A cartilha e os credos

A cartilha e os credos

A religião, a política e a sexualidade estão se misturando no Brasil, o que sempre provoca muita confusão. A maior contribuição para o desordenamento veio justamente de quem deveria dar exemplo e contribuir para organizar melhor a vida em sociedade. O excesso de exposição subiu à cabeça dos nobres ministros que fazem parte da mais alta corte do país e que agora se sentem avalizados para decidir tudo, apesar de nunca terem sido eleitos nem mesmo por seus pares para os cargos que ocupam. Em recente decisão, o egrégio Supremo Tribunal Federal (STF) provocou um retrocesso em uma área em que o Brasil estava avançando. Depois de séculos de uma indesejável associação entre o Estado Brasileiro e o catolicismo, a sociedade vinha ampliando o sentido laico para garantir que a opção religiosa seja uma livre escolha de cada um, sem a interferência do poder público. 

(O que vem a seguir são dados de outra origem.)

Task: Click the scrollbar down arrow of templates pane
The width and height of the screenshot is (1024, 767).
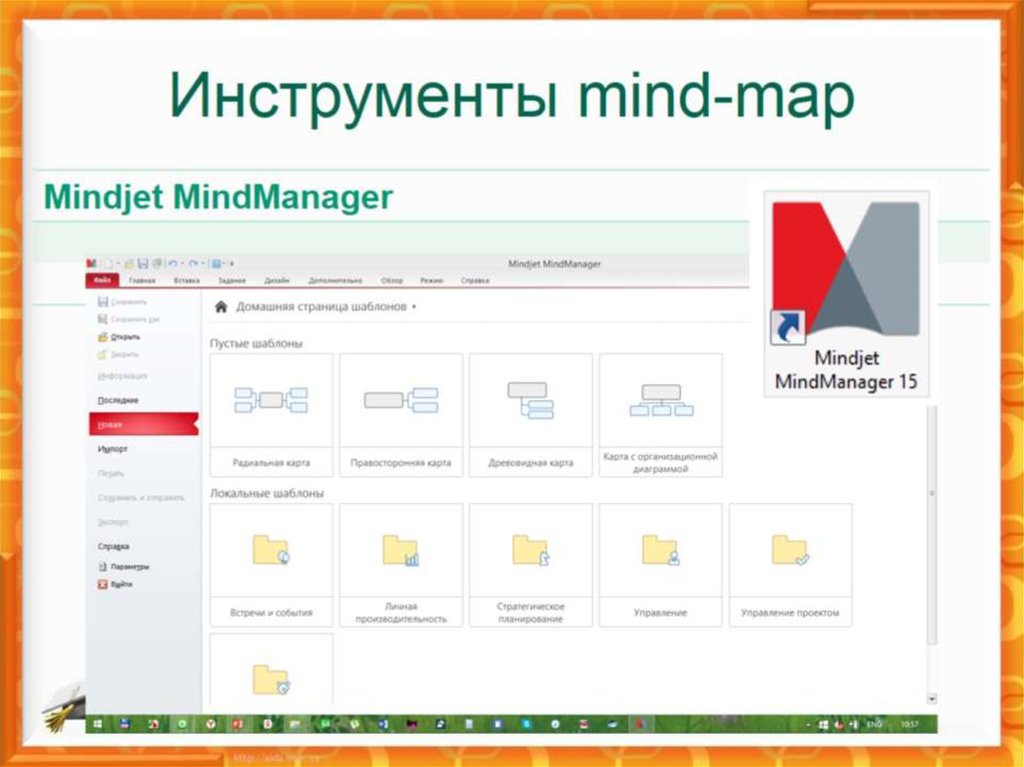Action: pyautogui.click(x=932, y=699)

A religião deve ser entendida como algo próprio do indivíduo, da sua família e das suas origens. Nas escolas públicas, mesmo que de forma não obrigatória, não cabe o ensino religioso nas inúmeras vertentes, sob pena de o Estado induzir um determinado credo. Os ministros estabeleceram que as escolas serão obrigadas a oferecer de modo equânime, sem obrigatoriedade, todas as correntes do ensino religioso, o que se sabe de antemão tratar-se de tarefa dificílima. No final de setembro, o STF julgou improcedente a Ação Direta de Inconstitucionalidade na qual a Procuradoria-Geral da República pedia para estabelecer que o ensino religioso nas escolas públicas não estivesse vinculado à religião específica e que fosse proibida a admissão de professores na qualidade de representantes das confissões religiosas. Por maioria dos votos (6 x 5), os ministros entenderam que o ensino religioso nas escolas públicas brasileiras pode ter natureza confessional, ou seja, vinculado às diversas religiões. A escola laica, plural e inclusiva está em pleno processo de construção e o ensino religioso doutrinário e exclusivista não se coaduna com essa nova formulação. 

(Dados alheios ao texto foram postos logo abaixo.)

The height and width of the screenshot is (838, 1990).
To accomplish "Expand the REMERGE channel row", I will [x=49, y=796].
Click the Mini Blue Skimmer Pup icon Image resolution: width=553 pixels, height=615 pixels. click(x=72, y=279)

Em muitas escolas públicas do país falta estrutura para ensinar o básico e os professores ganham mal. No horário em que uma aula religiosa estiver sendo oferecida não há um plano B para que os alunos que não querem assistir. Não cabe à escola promover a aproximação com grupos religiosos. Essa função, em tese, cabe aos pais que podem matricular os filhos nas instituições que professam a sua religião. A escola deveria deixar este tema complexo, que envolve a própria existência do homem, para as famílias resolverem. O Estado não precisa se intrometer nesse assunto. As instituições de ensino poderiam aproveitar esse tempo para ensinar, por exemplo, muita cidadania que, no fundo, pode ser considerada um viés da prática religiosa. O mundo atual está cheio de carências e essas aulas poderiam demonstrar que as pessoas precisam respeitar as diversidades, preservar o patrimônio público, ter consideração pelos idosos, cuidar do meio ambiente, não estacionar em vagas para deficientes, ser civilizado no trânsito e nas redes socais e por aí vai. 

Bem ao contrário do STF, a Câmara de Vereadores tem uma larga tradição na aprovação de projetos eleitoreiros, inconstitucionais e, muitas vezes, retrógrados para não dizer medievais. Quase na mesma data da votação no Supremo, apesar da flagrante inconstitucionalidade, a Câmara de Vereadores aprovou projeto que restringe a educação sexual nas escolas públicas, este sim um tema que precisa fazer parte da formação dos estudantes. Embora seja um assunto que exija cuidados na sua abordagem, a escola deve promover a educação segura, através da disseminação de informações para ajudar a quebrar os tabus da sexualidade. Esse conhecimento evitaria, por exemplo, que meninas fiquem grávidas precocemente, impediria que adolescentes contraiam doenças sexualmente transmissíveis e faria com que aplicação de vacinas fosse um fator eficiente de proteção à saúde. Os defensores da proibição dizem combater a “erotização da infância”. Para esconder o viés cerceador misturam pornografia com educação sexual. Quer queiram ou não, o mundo está bastante erotizado, basta olhar as novelas, os comerciais de TV e a forma como as pessoas se vestem nas ruas. Se a cartilha está inadequada, o mais sensato é reavaliar o conteúdo. Eliminar pura e simplesmente a educação sexual das escolas significa retroceder, deixando uma geração despreparada para lidar com a realidade com a qual convive diariamente nas ruas.